Os romanos engoliram a história de Ambiórix. Eles pensaram que a possibilidade de fraude era baixa, pois a tribo dos eburões era muito pequena: "Por que um rato atacaria um leão?". Eles se prepararam para partir em direção a outra guarnição. Enquanto isso, Ambiórix preparou seu ataque. Ele montou uma armadilha ao longo do desfiladeiro que ficava no caminho pelo qual os romanos passariam. Como previsto, os romanos deixaram seu forte ao alvorecer e seguiram o caminho esperado por Ambiórix, baixando a guarda por pensarem que o exército hostil mais próximo eram os ainda distantes "germanos" de que Ambiórix falara. Estavam enganados.
Ambiórix esperou metade das forças romanas passarem pelo desfiladeiro e iniciou o ataque. Ele lançou saraivadas de dardos contra os romanos, e, quando Sabino percebeu o que estava acontecendo, já era tarde demais. Ele pediu para falar com Ambiórix, que lhe prometeu travessia segura se ele fosse até o acampamento dos gauleses. Mas aparentemente Sabino não aprendera a lição. Ambiórix o matou assim que chegou. Alguns sobreviventes da emboscada fugiram de volta para o forte, mas, sem forças suficientes para defendê-lo, preferiram cometer suicídio a serem massacrados ou capturados pelo inimigo.
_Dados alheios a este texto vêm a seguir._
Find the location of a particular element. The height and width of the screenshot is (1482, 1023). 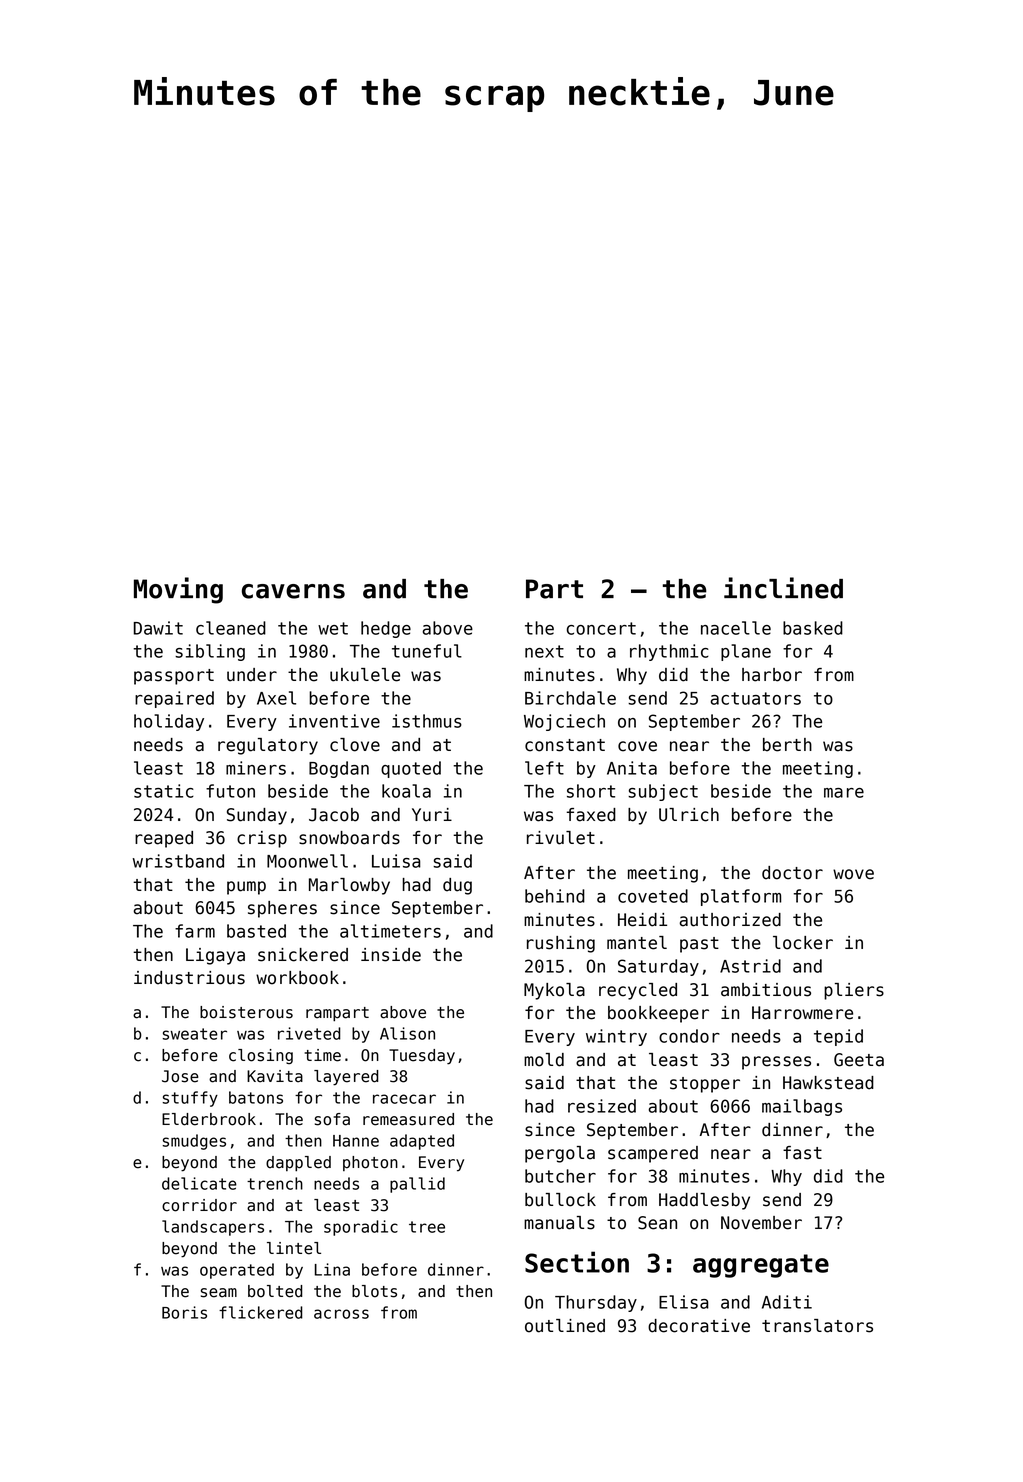

bookkeeper is located at coordinates (658, 1014).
Os outros sobreviventes escaparam para uma guarnição próxima e alertaram o comandante sobre a traição de Ambiórix. Mesmo assim, a notícia pelo jeito não se espalhou para o resto dos romanos — especialmente para o comandante romano Cícero.
Ambiórix e suas tropas mataram as forças nos arredores do acampamento de Cícero. Contudo, mais uma vez, Ambiórix não pôde romper as muralhas. Em vez de continuar a atacar os portões, ele decidiu tentar enganar o comandante como antes. Mas dessa vez não funcionou. Cícero afirmou que não era do feitio romano aceitar condições do inimigo e, enquanto ganhou tempo, secretamente solicitou ajuda. Logo, Júlio César estava marchando para enfrentar Ambiórix.
Dessa vez, os romanos montariam uma armadilha. Ambiórix ainda estava muito satisfeito consigo mesmo após a vitória anterior e, quando viu o "pequeno" exército de Júlio César, sentiu-se confiante o bastante para atacar. Os homens de César pareciam relutantes em lutar, e o forte que haviam construído era pequeno. Ambiórix ordenou que seus homens atacassem e acabou sendo surpreendido: o "pequeno" forte ocultava uma grande força de cavalaria. A maior parte do exército de Ambiórix foi eliminada, e ele quase foi capturado. Ambiórix desapareceu na fronteira das terras germânicas, levando com ele somente alguns dos seus homens mais confiáveis. Nunca mais se ouviu falar dele.
César, infelizmente, não gostou nada de ser privado da satisfação de matar Ambiórix. Ele também não tolerava rebeliões ou trapaças (a não ser as dele, claro). Ele destruiu os eburões com uma combinação de repressão militar e corte dos suprimentos de comida dos gauleses, levando a tribo a tal ponto que seu rei Catuvolco, agora solitário, suicidou-se por envenenamento, erradicando o que restara da tribo desamparada.